As the morning fog lifts and
flurries dust the windshield, Virginia Lt. Gov. Tim Kaine weaves his
pickup through chilly downtown Richmond, listing the city's recent
successes over the rattle of jackhammers at dozens of construction
sites.
Since Mr. Kaine's recent term as
Richmond mayor, long-neglected warehouses have morphed into loft
apartments and nightclubs. Abandoned department stores have taken on
new life. And families are moving back downtown into restored
turn-of-the-century townhomes.
Would a
strong mayor have sped up this process? Absolutely, Mr. Kaine said.
"When you put things in the hands of an executive, they're much more
likely to accelerate," he said.
Richmonders
elected their mayor until 1948, when the city adopted a council-manager
system. For the next two decades, an at-large council appointed the
mayor from among its members and hired a city manager to run Richmond's
professional operation.
But as the city's
black population grew, white council members began to get skittish. In
1970, they crafted a deal to annex part of Chesterfield County, a move
designed to water down the city's black vote. Richmond's black leaders
filed suit and won, resulting in the current system of nine
single-member districts. This laid the groundwork for a majority black
council with the city's first black mayor.
Early
rumblings for a popularly elected mayor began in 1995, when the City
Council placed a measure on the ballot. Voters approved it easily. But
the General Assembly - the Virginia legislative body that must approve
cities' charter changes - considered Richmond's fiery history and
refused to approve it.
By mid-2002, Mr.
Wilder had again become a visible presence in Richmond politics,
calling for accountability and a strong, popularly elected mayor at
City Hall. He and U.S. Rep. Thomas Bliley, a former Richmond mayor,
petitioned the public and oversaw months of hearings before gaining
enough support to put a popularly elected mayor issue on the November
2003 ballot - under the condition that a candidate would have to win
five of nine council districts to be elected.

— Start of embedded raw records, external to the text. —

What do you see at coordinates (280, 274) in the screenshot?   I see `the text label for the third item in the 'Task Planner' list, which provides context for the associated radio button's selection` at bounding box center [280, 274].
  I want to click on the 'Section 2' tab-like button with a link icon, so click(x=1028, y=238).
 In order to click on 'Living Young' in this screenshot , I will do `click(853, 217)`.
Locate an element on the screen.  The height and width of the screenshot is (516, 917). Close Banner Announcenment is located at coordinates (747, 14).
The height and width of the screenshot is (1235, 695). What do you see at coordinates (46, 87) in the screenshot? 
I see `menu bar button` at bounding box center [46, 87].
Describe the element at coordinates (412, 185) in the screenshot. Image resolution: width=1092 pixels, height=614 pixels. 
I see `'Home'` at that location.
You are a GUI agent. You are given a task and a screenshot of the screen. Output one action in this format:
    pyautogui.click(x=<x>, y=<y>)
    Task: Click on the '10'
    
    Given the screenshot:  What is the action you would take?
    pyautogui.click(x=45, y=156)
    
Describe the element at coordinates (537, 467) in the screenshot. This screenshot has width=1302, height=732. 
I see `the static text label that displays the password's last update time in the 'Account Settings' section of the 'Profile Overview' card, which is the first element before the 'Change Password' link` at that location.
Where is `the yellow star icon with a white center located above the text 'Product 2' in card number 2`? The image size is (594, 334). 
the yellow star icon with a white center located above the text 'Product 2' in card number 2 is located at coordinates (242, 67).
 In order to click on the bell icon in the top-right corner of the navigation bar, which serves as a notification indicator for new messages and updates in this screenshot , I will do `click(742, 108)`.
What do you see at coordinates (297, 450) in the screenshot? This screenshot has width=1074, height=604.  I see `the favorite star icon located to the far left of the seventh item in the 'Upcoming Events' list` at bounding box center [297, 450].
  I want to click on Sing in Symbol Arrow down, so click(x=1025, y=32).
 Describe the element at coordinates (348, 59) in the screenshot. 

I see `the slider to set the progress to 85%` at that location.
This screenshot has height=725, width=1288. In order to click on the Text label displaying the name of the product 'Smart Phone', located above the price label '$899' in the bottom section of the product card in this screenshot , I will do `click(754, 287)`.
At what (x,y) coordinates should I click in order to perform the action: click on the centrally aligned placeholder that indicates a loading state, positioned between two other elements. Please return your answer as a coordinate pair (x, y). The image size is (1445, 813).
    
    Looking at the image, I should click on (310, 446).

The strong-mayor referendum had formidable opponents. Black leaders
from the state assembly and the community argued such a system would
reduce their hard-earned representation at City Hall and make running
for office so expensive that only the wealthy could compete. But on
election day, the measure passed overwhelmingly, carrying nearly all
the city's voting precincts.
"The NAACP,
the black ministers, the black newspaper, the Richmond Education
Association - they all said, 'We're turning back the clock on
progress,' and still it passed," Mr. Wilder said. "The city's black
population said, 'We think for ourselves.'"
With
Mr. Kaine presiding over the state Senate, the charter amendments sped
through the General Assembly. But once the governance change was in
place, the top-notch mayoral candidates that many anticipated didn't
appear. Mr. Wilder, who had vowed he would not run for mayor, offered
to lead his hometown through the transition - and won the election with
80 percent of the vote.
"I didn't want it," he said. "But I figured if I had to do it for a couple of years, I'd do it."
Since
taking office in January, Mr. Wilder has become Richmond's local
celebrity. They talk about him in the barber chair, in dingy diners and
corner coffee shops. And as a general rule, they either revere him or
reject him.
"I hear a lot of people
saying, 'What Wilder wants, Wilder gets,'" said Shelia Folley, a
restaurant owner who has watched businesses shutter and lunchtime
traffic trail off. "The city of Richmond has done less and less for us
as time goes by. I have to be optimistic he will make things get
better."
As the setting sun spills shadows
over downtown Richmond, the city - with its historic government
buildings, powder-white churches, grand pillars and echoing foyers -
looks more like an excavation site. The state Capitol building is
undergoing renovation, and workers are replacing City Hall's crumbling
façade.
But this makeover isn't just external. Richmond's new mayor has assumed full responsibility for the city's day-to-day operation.
In
his boldest move so far, the mayor asked the council to grant him
additional powers, including the authority to veto certain council
actions and oversee the school board budget. Members consented, and the
state assembly has since approved these and other charter changes.
"Before, we had nine mayors in these nine council members," Mr. Wilder said. "The public was really cut off from the process."
City
employees say these early changes haven't been good for morale, with
many fearing for their jobs. And some council members who have been
outwardly supportive of the mayor's actions say they are grappling to
meet their constituents' demands with reduced powers.
The
grumbling on the council is typical of a city in transition, said
Richmond Vice Mayor G. Manoli Loupassi. While Mr. Wilder was elected
with a clear mandate, he said, many council members received similar
support from voters.
The mayor "has the
political strength to quell opposition," Mr. Loupassi said. "But there
are still people [on the council] who were against this to begin with,
and they're still against it now."
Mr.
Wilder has only committed to serving one term. But the mayor hasn't
closed any doors, saying the inefficiency at Richmond City Hall is
thicker than he ever imagined.
"You can't expect a culture change overnight," he explained.
But
what happens when Mr. Wilder is no longer the nurturer? Critics fear
their next strong mayor will have all the power of the current one,
without the values or sense of restraint.
"Now,
the mayor is only accountable to the people who raised half a million
dollars to elect him," said Mr. Marsh. Strong mayors "set up the
possibility for pork-barrel projects. They're more likely to be
corrupt."
Any democracy runs the risk of
corruption, and a strong-mayor system is no exception, Dr. Moeser said.
But Mr. Wilder is setting the bar high, he said, and future voters
won't put up with anything less.
"Across
the board, people have greater hope at a time when there was little
spirit," Mr. Boone said. "He has lifted expectations. The challenge now
is whether he'll be able to live up to them."